Человек, пришедший ночью в дом немецкого колдуна, к которому со страхом ходили не только ночью, но и во время дня, был Алексей. Прерывистое дыхание, блистающие глаза и яркий румянец показывали, что он был не в покойном расположении духа.
– Ну, гер Алексис, порядочно ты пугнул меня, – сказал Пфейфер, входя в комнату со своим гостем, – я было подумал, что мне придется ночевать на новой квартире. Э, да и ты что-то не в порядке? Уж не наткнулся ли на решеточного приказчика во время твоего путешествия?
Алексей бросился на скамью и, не отвечая на вопрос хозяина, закрыл лицо обеими руками.
– Э, брат, – вскричал Пфейфер, – да ты, видно, хочешь играть комедию, как у Артемона Сергеича Матвеева! Знаю я тебя, полно притворяться! – И Пфейфер со смехом схватил Алексея за руки, но, заметя, что по лицу его текли слезы, с изумлением отступил от него.

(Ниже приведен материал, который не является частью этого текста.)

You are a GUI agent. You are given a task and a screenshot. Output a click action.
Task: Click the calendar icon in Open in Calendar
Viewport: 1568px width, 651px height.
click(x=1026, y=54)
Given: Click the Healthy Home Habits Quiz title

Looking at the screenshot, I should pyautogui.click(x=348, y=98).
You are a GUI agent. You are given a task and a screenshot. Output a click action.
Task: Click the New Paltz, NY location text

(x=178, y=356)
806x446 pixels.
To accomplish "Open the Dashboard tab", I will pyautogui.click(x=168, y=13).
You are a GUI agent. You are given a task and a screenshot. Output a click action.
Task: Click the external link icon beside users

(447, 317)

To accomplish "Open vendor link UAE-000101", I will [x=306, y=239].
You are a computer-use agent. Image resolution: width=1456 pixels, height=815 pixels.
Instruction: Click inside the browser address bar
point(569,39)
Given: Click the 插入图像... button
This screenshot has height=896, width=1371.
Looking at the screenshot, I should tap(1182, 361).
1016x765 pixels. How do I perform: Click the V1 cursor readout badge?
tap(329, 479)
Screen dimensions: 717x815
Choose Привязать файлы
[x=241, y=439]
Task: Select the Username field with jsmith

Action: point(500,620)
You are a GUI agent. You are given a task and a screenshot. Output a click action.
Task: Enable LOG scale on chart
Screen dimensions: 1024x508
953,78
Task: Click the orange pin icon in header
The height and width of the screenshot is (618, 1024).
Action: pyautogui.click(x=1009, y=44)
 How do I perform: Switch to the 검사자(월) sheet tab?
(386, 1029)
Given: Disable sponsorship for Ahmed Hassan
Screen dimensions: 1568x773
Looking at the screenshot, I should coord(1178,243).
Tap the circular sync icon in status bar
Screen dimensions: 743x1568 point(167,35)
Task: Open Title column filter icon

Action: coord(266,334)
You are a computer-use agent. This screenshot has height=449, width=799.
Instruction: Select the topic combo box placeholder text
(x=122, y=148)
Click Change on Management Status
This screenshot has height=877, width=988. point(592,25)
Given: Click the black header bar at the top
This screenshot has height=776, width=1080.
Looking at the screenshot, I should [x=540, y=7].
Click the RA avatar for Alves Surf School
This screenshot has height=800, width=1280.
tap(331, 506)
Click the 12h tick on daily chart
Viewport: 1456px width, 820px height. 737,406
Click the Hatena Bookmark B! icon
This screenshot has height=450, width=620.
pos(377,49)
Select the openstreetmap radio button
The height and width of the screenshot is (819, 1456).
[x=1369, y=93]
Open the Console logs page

– Кой черт, – вскричал аптекарь, с удивлением смотря на Алексея. – Что ты рыдаешь, как малый ребенок. Уж не обморочила ли тебя какая-нибудь ведьма с Лысой горы? Право, поживя с вами, скоро начнем верить всем этим глупостям. В самом деле, не болен ли ты? – спросил он серьезно. – Дай-ка мне твою руку.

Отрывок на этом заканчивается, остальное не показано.